[mythtv-users] Can mythfilldatabase interrupt recordings in progress?
Simon Hobson
linux at thehobsons.co.uk
Mon Jun 29 21:39:29 UTC 2015
Jan Ceuleers <jan.ceuleers at gmail.com> wrote:
> I know that mysql's memory usage can vary a lot based on the queries it
> is executing at any one time, but I would expect mythfilldatabase not to
> be the most memory-hungry task mythtv has mysql do (but rather the
> scheduler).
>
> I also know that mysql can need a lot of temporary storage; there is
> more than 25GB of disk space available in the directory where it creates
> its temporary files.
The ideal is to adjust MySQL's settings so that it keeps everything in RAM - the moment is needs to write stuff (eg temporary tables) out to disk then performance takes a nosedive. I added an SSD to my system, but I reckon by far the best improvement I got was from tuning MySQL which by default has fairly stingy settings - it has to, otherwise it would default to using more ram than some systems have available.
Fire up mysqltuner.pl and see what it says - then study the manuals toe see what the settings do. Some things you can't "fix", such as if some code in MythTV is doing a join on un-indexed fields, but generally it will give good pointers. Here is what it says about my system (running 0.24) :
> # ./mysqltuner.pl
>
> >> MySQLTuner 1.2.0 - Major Hayden <major at mhtx.net>
> >> Bug reports, feature requests, and downloads at http://mysqltuner.com/
> >> Run with '--help' for additional options and output filtering
> [OK] Logged in using credentials from debian maintenance account.
>
> -------- General Statistics --------------------------------------------------
> [--] Skipped version check for MySQLTuner script
> [OK] Currently running supported MySQL version 5.1.49-3
> [OK] Operating on 64-bit architecture
>
> -------- Storage Engine Statistics -------------------------------------------
> [--] Status: +Archive -BDB -Federated +InnoDB -ISAM -NDBCluster
> [--] Data in MyISAM tables: 428M (Tables: 96)
> [--] Data in InnoDB tables: 48K (Tables: 3)
> [!!] Total fragmented tables: 23
>
> -------- Security Recommendations -------------------------------------------
> [OK] All database users have passwords assigned
>
> -------- Performance Metrics -------------------------------------------------
> [--] Up for: 481d 9h 44m 37s (224M q [5.389 qps], 26K conn, TX: 1035B, RX: 201B)
> [--] Reads / Writes: 58% / 42%
> [--] Total buffers: 930.0M global + 4.6M per thread (25 max threads)

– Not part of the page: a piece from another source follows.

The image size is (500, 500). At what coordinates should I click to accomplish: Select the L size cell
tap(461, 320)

> [OK] Maximum possible memory usage: 1.0G (52% of installed RAM)
> [OK] Slow queries: 0% (121/224M)
> [OK] Highest usage of available connections: 68% (17/25)

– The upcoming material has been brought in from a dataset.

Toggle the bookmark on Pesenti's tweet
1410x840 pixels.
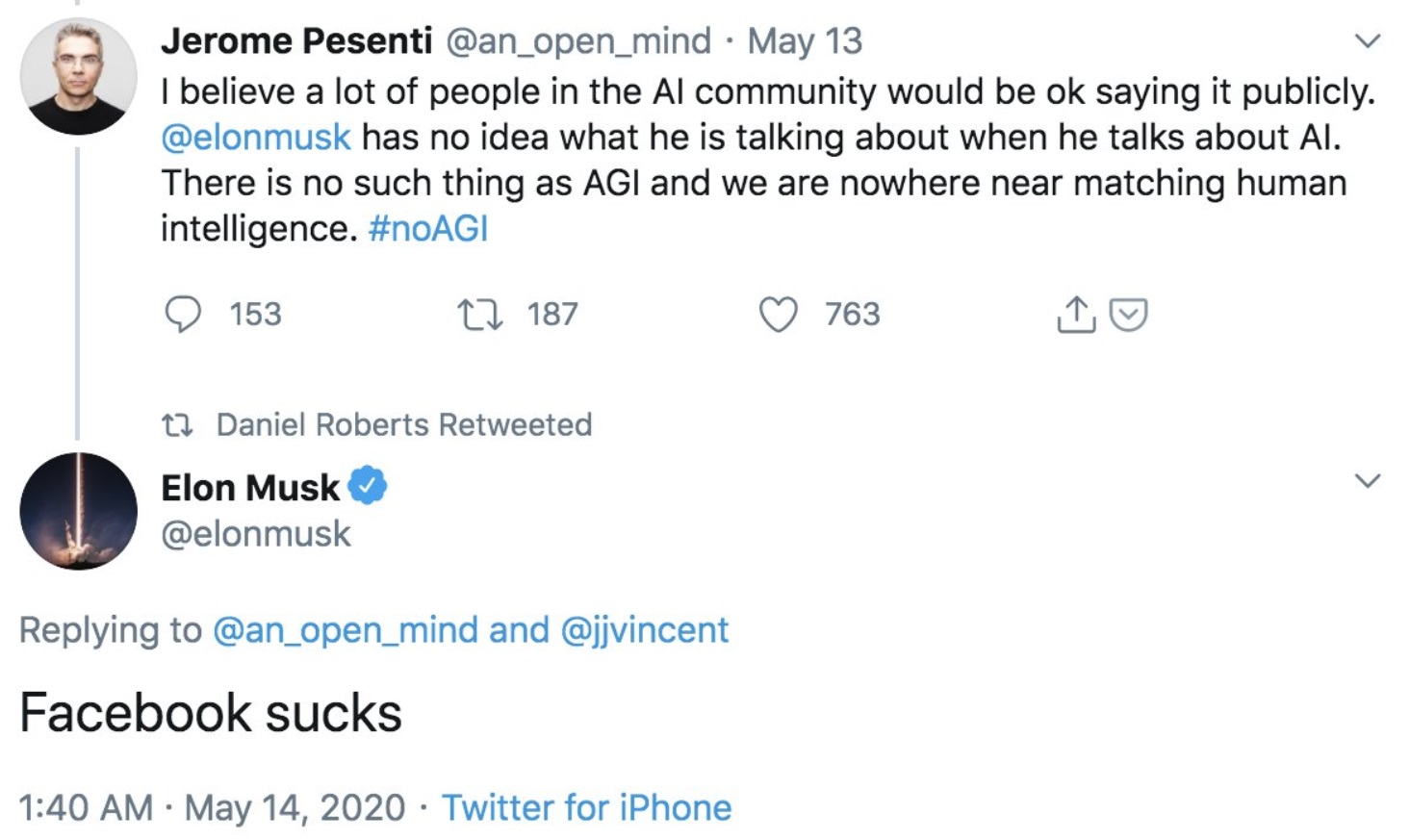click(1128, 314)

> [OK] Key buffer size / total MyISAM indexes: 384.0M/524.0M
> [OK] Key buffer hit rate: 99.4% (4B cached / 27M reads)
> [OK] Query cache efficiency: 73.7% (138M cached / 187M selects)

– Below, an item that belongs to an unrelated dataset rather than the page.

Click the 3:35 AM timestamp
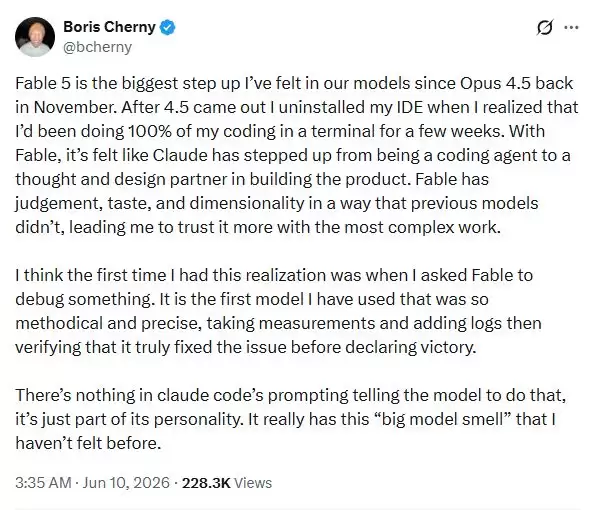The height and width of the screenshot is (510, 595). 43,483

> [!!] Query cache prunes per day: 291
> [OK] Sorts requiring temporary tables: 0% (828 temp sorts / 808K sorts)
> [!!] Joins performed without indexes: 260328
> [OK] Temporary tables created on disk: 15% (25K on disk / 168K total)
> [OK] Thread cache hit rate: 99% (112 created / 26K connections)
> [!!] Table cache hit rate: 0% (237 open / 620K opened)
> [OK] Open file limit used: 2% (350/16K)
> [OK] Table locks acquired immediately: 99% (192M immediate / 192M locks)
> [OK] InnoDB data size / buffer pool: 48.0K/8.0M
>
> -------- Recommendations -----------------------------------------------------
> General recommendations:
> Run OPTIMIZE TABLE to defragment tables for better performance
> Enable the slow query log to troubleshoot bad queries
> Adjust your join queries to always utilize indexes
> Increase table_cache gradually to avoid file descriptor limits
> Variables to adjust:
> query_cache_size (> 24M)
> join_buffer_size (> 2.0M, or always use indexes with joins)
> table_cache (> 8192)
The only issue is that it can take some time - as you have to adjust your settings, then leave it for a while (or manually trigger a range of representative tasks) to see what the result is. I recall taking some time to get the number of connections right - too few and clients will fail to get a connection sometimes, too many and you increase max memory size since some memory allocations are per connection.